- O governo federal não aceitará fim da escala 6×1 com prazo longo de transição, defendendo fim imediato, sem redução salarial e com quarenta horas semanais.
- O ministro Guilherme Boulos citou lobby de grandes empresários tentando postergar a entrada em vigor por anos.
- Há risco de a PEC ficar travada no Senado, mesmo após aprovação na Câmara, por não ter urgência constitucional.
- O presidente Lula enviou ao Congresso, em abril, projeto com urgência constitucional sobre o tema; o relator Leo Prates deve apresentar o parecer em vinte de maio.
- O presidente da Câmara, Hugo Motta, aponta convergência para aprovação em semanas; estima-se que trinta e sete milhões de trabalhadores possam ser impactados.

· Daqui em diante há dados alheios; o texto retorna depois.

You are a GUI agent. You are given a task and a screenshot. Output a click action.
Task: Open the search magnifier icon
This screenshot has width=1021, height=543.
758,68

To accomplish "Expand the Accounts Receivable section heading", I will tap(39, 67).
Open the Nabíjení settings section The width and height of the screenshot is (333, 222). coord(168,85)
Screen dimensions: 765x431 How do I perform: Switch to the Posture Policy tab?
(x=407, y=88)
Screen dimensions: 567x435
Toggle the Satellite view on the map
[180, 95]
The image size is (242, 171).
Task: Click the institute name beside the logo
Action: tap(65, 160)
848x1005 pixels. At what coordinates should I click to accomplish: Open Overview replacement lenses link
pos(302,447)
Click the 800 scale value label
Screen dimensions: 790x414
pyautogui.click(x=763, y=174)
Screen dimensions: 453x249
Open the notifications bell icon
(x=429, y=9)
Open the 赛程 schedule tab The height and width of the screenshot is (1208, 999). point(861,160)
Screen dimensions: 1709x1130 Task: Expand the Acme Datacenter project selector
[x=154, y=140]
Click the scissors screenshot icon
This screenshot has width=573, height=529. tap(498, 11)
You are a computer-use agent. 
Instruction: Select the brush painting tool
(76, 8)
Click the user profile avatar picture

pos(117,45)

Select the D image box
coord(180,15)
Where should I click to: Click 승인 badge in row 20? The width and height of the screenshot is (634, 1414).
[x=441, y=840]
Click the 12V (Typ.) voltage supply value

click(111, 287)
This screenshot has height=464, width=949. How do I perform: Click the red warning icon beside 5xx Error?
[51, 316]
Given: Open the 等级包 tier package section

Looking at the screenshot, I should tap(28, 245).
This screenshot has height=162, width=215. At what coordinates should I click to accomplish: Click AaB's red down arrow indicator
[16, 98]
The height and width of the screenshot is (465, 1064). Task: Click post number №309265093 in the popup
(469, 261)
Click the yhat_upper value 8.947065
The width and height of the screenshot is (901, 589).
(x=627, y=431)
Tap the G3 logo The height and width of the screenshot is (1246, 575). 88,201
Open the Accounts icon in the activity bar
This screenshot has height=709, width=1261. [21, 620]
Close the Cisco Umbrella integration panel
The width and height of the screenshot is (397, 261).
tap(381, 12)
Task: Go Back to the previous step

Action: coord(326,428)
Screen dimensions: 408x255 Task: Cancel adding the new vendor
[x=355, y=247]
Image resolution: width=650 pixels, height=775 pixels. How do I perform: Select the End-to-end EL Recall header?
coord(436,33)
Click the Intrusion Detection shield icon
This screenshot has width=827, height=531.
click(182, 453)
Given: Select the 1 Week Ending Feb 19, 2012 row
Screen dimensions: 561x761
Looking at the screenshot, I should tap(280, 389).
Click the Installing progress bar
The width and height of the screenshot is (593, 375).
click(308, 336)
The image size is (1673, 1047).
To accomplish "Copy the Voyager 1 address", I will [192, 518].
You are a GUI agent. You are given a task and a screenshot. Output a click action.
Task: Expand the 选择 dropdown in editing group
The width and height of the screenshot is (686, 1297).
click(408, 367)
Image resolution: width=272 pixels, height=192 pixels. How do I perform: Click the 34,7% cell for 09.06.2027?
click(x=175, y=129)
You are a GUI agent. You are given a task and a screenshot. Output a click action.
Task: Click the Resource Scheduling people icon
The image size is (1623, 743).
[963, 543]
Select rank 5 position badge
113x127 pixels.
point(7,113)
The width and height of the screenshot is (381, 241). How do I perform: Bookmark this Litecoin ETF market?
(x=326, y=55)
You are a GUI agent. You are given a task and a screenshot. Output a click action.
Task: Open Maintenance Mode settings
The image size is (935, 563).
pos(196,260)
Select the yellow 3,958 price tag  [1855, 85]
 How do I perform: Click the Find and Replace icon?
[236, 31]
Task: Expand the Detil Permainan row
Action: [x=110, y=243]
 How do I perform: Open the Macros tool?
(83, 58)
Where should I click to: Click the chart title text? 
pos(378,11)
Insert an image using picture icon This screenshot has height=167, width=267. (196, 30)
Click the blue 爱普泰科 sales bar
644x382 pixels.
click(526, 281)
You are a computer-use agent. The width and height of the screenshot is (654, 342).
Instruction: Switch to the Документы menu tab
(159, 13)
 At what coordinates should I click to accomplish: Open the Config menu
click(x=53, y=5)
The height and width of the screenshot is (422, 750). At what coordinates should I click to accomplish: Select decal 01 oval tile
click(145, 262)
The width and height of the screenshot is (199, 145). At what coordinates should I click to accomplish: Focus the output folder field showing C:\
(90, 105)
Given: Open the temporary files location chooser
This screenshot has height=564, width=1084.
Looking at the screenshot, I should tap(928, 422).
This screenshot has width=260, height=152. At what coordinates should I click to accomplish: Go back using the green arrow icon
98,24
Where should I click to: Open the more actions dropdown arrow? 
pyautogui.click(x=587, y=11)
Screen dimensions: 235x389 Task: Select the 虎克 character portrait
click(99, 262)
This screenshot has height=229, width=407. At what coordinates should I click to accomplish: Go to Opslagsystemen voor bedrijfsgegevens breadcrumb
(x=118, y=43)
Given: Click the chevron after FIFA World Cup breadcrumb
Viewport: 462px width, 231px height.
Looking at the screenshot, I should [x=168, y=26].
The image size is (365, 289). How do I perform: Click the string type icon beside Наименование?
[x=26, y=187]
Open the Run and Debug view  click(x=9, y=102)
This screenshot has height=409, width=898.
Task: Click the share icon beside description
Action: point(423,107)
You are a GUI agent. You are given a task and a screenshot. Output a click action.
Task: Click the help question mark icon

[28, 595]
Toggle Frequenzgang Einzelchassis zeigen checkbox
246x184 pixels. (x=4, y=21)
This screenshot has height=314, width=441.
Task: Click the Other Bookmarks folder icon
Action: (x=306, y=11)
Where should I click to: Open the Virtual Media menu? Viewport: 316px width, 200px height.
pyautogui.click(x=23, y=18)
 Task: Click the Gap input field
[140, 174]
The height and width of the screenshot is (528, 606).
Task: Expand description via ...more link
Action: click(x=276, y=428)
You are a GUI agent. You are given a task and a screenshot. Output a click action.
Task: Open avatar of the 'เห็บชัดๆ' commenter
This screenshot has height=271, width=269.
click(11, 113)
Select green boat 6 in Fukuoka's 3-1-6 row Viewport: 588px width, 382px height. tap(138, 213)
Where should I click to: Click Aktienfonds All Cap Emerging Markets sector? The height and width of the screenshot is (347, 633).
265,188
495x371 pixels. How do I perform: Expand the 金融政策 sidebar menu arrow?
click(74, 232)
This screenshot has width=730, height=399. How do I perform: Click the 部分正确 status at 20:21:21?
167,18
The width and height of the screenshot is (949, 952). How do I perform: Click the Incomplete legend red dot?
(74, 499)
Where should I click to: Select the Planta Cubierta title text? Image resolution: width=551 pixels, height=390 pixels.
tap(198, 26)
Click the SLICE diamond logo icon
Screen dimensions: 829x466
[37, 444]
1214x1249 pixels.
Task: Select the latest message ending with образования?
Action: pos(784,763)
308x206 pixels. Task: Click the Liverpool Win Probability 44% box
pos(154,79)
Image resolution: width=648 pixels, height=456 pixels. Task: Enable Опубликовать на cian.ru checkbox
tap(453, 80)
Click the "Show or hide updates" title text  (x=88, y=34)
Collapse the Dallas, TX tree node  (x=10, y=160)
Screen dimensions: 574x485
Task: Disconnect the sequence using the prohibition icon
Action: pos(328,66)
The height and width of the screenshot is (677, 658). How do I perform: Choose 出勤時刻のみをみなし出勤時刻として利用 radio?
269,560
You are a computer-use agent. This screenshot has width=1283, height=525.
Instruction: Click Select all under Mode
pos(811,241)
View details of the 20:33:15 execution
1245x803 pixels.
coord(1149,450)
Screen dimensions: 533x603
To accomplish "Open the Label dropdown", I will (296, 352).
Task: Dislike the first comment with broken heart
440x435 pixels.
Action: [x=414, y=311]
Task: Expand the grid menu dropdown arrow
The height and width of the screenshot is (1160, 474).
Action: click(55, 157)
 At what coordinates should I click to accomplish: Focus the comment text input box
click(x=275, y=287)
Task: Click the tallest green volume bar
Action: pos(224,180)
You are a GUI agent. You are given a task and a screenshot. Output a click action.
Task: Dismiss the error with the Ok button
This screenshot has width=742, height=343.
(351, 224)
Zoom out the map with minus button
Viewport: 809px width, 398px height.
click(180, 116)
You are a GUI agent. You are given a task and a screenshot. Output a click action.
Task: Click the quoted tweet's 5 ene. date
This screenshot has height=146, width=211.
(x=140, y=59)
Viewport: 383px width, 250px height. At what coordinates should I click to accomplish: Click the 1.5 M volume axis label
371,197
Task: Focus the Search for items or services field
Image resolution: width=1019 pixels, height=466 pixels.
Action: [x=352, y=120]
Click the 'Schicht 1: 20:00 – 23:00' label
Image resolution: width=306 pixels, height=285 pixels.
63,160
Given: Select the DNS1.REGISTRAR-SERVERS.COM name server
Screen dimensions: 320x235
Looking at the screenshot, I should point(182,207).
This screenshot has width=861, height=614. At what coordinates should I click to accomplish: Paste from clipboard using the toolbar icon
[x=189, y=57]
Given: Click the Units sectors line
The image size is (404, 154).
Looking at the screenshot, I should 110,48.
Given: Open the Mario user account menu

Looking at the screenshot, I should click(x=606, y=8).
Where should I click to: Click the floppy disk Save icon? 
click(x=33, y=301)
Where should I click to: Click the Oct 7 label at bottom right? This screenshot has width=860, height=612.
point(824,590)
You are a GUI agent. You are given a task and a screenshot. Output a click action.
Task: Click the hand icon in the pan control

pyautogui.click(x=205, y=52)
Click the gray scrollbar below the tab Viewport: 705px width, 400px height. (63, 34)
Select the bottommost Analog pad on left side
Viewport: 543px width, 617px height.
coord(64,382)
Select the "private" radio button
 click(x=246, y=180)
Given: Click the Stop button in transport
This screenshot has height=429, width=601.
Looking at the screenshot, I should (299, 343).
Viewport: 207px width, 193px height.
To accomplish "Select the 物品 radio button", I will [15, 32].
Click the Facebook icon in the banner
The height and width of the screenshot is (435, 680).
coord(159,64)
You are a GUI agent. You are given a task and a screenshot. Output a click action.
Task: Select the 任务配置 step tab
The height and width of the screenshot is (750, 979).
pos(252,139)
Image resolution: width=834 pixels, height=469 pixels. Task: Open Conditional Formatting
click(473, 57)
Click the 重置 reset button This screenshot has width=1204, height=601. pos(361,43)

O ministro Guilherme Boulos, da Secretaria-Geral da Presidência, afirmou nesta terça-feira (12.mai.2026) que o governo não aceitará uma proposta de fim da escala 6×1 com prazo longo de implementação. A declaração foi feita durante o programa Bom dia, no Canal Gov.
Segundo o ministro, há pressão de setores empresariais favoráveis a mudanças com entrada em vigor apenas daqui a anos. Ele ressaltou que o governo não tolera esse tipo de postergação.
Boulos ainda apontou que a tramitação pode enfrentar entraves no Senado mesmo após eventual aprovação na Câmara. A leitura é de que a PEC não possui urgência constitucional.
O esforço do governo é unificar propostas apresentadas pelos deputados Reginaldo Lopes (PT-MG) e Erika Hilton (Psol-SP) para extinguir a escala 6×1 e manter jornada de 40 horas semanais, sem redução salarial.
O presidente Lula enviou ao Congresso, em abril, um projeto com urgência constitucional sobre o tema. O relator Leo Prates deve apresentar o parecer até 20 de maio.
Contexto político e impactos previstos
O governo sustenta que a mudança pode abranger cerca de 37 milhões de trabalhadores, conforme estimativas oficiais. A Câmara sinaliza apoio amplo para avançar nas próximas semanas.